PDIP juga menyadari perlu melakukan aksi luar biasa untuk mendongkrak suara Ganjar dan PDIP.
“Jika diperhatikan dengan seksama memang Ganjar-Mahfud utamanya Ganjarnya yang tidak diterima oleh masyarakat. Sehingga pasca ditinggalkan oleh Presiden Jokowi, menyebabkan ekstra keras PDIP berjuang mendongkrak Ganjar,” kata Efriza kepada Rupol.co, Jumat (8/3/2024).
Efriza mengungkapkan, ini telah menunjukkan memungkinkan elektabilitas Ganjar saat itu tinggi karena faktor Jokowinya, efek ekor jas pemilih loyal Jokowi yang membuat Ganjar dianggap memikat masyarakat. Hanya saja ternyata Ganjar memang bukan sosok yang dipercaya oleh masyarakat, ia hanya capres populer di sosial media semata.
“Jadi biaya kampanyenya besar wajar, karena untuk mengusahakan perolehan suara PDIP dan Ganjar minimal bisa berada di posisi kedua, dengan prediksi berharap bahwa PDIP dan Ganjar lolos putaran kedua melawan Prabowo-Gibran. Hanya saja suara pasangan Ganjar-Mahfud diurutan buncit bahkan PDIP kehilangan sekitar kurang lebih 3 persen suaranya dari mengusung Ganjar-Mahfud dan tidak lagi didukung oleh Presiden Jokowi.
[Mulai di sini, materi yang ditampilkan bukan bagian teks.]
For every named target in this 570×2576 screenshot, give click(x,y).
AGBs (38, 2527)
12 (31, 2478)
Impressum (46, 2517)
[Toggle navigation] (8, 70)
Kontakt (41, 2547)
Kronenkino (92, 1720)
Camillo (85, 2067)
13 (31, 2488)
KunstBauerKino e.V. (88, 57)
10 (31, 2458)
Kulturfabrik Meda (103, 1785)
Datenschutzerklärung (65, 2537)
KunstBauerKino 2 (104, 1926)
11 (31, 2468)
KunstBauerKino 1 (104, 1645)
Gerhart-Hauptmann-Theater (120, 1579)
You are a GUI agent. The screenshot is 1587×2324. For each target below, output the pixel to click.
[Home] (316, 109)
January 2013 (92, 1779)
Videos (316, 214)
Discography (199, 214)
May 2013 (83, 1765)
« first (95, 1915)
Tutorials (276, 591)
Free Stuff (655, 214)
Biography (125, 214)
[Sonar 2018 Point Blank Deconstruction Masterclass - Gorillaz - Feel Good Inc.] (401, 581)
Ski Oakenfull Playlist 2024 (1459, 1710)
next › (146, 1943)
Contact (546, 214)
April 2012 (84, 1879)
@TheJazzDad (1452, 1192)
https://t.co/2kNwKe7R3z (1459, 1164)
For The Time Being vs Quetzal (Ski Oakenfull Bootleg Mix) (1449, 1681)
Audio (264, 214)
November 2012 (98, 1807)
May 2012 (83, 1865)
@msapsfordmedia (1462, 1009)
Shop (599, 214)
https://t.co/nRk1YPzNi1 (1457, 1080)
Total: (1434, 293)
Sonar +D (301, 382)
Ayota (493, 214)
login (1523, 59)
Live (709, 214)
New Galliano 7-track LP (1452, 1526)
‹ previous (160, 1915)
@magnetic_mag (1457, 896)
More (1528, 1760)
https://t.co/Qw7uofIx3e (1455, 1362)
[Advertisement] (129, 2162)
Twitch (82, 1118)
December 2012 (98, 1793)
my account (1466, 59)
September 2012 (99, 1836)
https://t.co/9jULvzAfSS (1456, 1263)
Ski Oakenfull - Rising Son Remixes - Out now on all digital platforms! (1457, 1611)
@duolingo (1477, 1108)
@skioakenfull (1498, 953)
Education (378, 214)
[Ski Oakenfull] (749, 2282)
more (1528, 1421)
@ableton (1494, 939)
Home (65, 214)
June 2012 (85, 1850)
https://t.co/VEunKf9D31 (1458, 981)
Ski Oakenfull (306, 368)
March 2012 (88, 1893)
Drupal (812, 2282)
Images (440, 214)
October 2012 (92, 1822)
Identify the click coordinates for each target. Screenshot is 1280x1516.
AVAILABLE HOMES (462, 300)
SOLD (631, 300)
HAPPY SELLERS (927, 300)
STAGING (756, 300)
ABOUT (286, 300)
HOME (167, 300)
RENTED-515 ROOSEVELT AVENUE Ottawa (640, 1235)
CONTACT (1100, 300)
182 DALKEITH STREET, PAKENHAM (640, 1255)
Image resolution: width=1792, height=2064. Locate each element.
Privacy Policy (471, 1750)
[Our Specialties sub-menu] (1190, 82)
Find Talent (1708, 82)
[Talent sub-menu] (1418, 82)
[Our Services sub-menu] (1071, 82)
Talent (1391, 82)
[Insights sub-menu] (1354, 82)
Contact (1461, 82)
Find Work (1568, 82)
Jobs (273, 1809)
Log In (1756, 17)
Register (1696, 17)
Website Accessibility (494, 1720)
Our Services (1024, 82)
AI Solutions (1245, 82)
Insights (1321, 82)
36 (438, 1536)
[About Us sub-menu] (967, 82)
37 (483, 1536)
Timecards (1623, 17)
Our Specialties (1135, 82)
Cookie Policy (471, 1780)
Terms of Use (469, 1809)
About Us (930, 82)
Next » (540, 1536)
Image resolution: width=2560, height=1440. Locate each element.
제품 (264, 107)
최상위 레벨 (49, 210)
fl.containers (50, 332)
Biaya kampanye besar PDIP dan Ganjar yang besar diurutan ketiga, adalah hal miris jika tidak ingin disebut memalukan, karena sebagai partai politik penguasa dua periode semestinya trend kepuasan masyarakat terhadap Presiden Jokowi tinggi seharusnya selaras dengan suara capresnya, artinya semestinya PDIP biaya kampanye minimal diurutan kedua karena partai politik penguasa, dan mirisnya PDIP malah terpental dari istana,” turut Efriza.
Dia menambahkan, biaya besar karena ingin mendongkrak suara pasangan Ganjar-Mahfud, malah yang ternyata pasangan Ganjar-Mahfud penyumbang kemerosotan perolehan suara PDIP dari 19 persen sekian menjadi 16-17 persen, artinya pasangan ini adalah faktor utama PDIP kehilangan 2-3 persen suara.